===== SOURCE MATERIAL =====

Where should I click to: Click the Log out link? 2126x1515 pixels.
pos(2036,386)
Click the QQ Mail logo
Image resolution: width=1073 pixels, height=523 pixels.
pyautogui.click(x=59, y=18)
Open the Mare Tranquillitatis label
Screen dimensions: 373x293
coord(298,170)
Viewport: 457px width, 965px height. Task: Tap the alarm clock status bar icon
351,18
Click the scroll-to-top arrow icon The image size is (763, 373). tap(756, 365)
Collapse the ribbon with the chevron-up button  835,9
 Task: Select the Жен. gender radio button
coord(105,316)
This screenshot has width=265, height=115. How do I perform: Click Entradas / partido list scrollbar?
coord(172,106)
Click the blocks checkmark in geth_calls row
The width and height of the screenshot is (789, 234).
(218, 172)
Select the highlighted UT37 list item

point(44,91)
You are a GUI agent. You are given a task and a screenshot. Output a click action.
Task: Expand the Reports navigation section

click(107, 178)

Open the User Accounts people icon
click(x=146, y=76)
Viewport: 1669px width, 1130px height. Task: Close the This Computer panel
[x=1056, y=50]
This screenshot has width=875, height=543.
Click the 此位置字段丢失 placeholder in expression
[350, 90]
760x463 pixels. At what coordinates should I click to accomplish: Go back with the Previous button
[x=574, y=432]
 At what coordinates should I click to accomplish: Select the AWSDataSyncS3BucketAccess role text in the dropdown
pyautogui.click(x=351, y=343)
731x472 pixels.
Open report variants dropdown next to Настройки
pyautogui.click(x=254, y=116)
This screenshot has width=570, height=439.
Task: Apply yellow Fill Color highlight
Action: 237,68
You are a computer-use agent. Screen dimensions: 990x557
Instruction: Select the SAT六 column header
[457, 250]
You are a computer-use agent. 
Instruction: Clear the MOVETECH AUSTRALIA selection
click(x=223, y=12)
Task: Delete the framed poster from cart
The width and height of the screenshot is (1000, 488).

=====

PROBLEM: All of the data above should be set down word for word.

OUTPUT FOR THIS EXERCISE:
Where should I click to: Click the Log out link? 2126x1515 pixels.
pos(2036,386)
Click the QQ Mail logo
Image resolution: width=1073 pixels, height=523 pixels.
pyautogui.click(x=59, y=18)
Open the Mare Tranquillitatis label
Screen dimensions: 373x293
coord(298,170)
Viewport: 457px width, 965px height. Task: Tap the alarm clock status bar icon
351,18
Click the scroll-to-top arrow icon The image size is (763, 373). tap(756, 365)
Collapse the ribbon with the chevron-up button  835,9
 Task: Select the Жен. gender radio button
coord(105,316)
This screenshot has width=265, height=115. How do I perform: Click Entradas / partido list scrollbar?
coord(172,106)
Click the blocks checkmark in geth_calls row
The width and height of the screenshot is (789, 234).
(218, 172)
Select the highlighted UT37 list item

point(44,91)
You are a GUI agent. You are given a task and a screenshot. Output a click action.
Task: Expand the Reports navigation section

click(107, 178)

Open the User Accounts people icon
click(x=146, y=76)
Viewport: 1669px width, 1130px height. Task: Close the This Computer panel
[x=1056, y=50]
This screenshot has width=875, height=543.
Click the 此位置字段丢失 placeholder in expression
[350, 90]
760x463 pixels. At what coordinates should I click to accomplish: Go back with the Previous button
[x=574, y=432]
 At what coordinates should I click to accomplish: Select the AWSDataSyncS3BucketAccess role text in the dropdown
pyautogui.click(x=351, y=343)
731x472 pixels.
Open report variants dropdown next to Настройки
pyautogui.click(x=254, y=116)
This screenshot has width=570, height=439.
Task: Apply yellow Fill Color highlight
Action: 237,68
You are a computer-use agent. Screen dimensions: 990x557
Instruction: Select the SAT六 column header
[457, 250]
You are a computer-use agent. 
Instruction: Clear the MOVETECH AUSTRALIA selection
click(x=223, y=12)
Task: Delete the framed poster from cart
The width and height of the screenshot is (1000, 488).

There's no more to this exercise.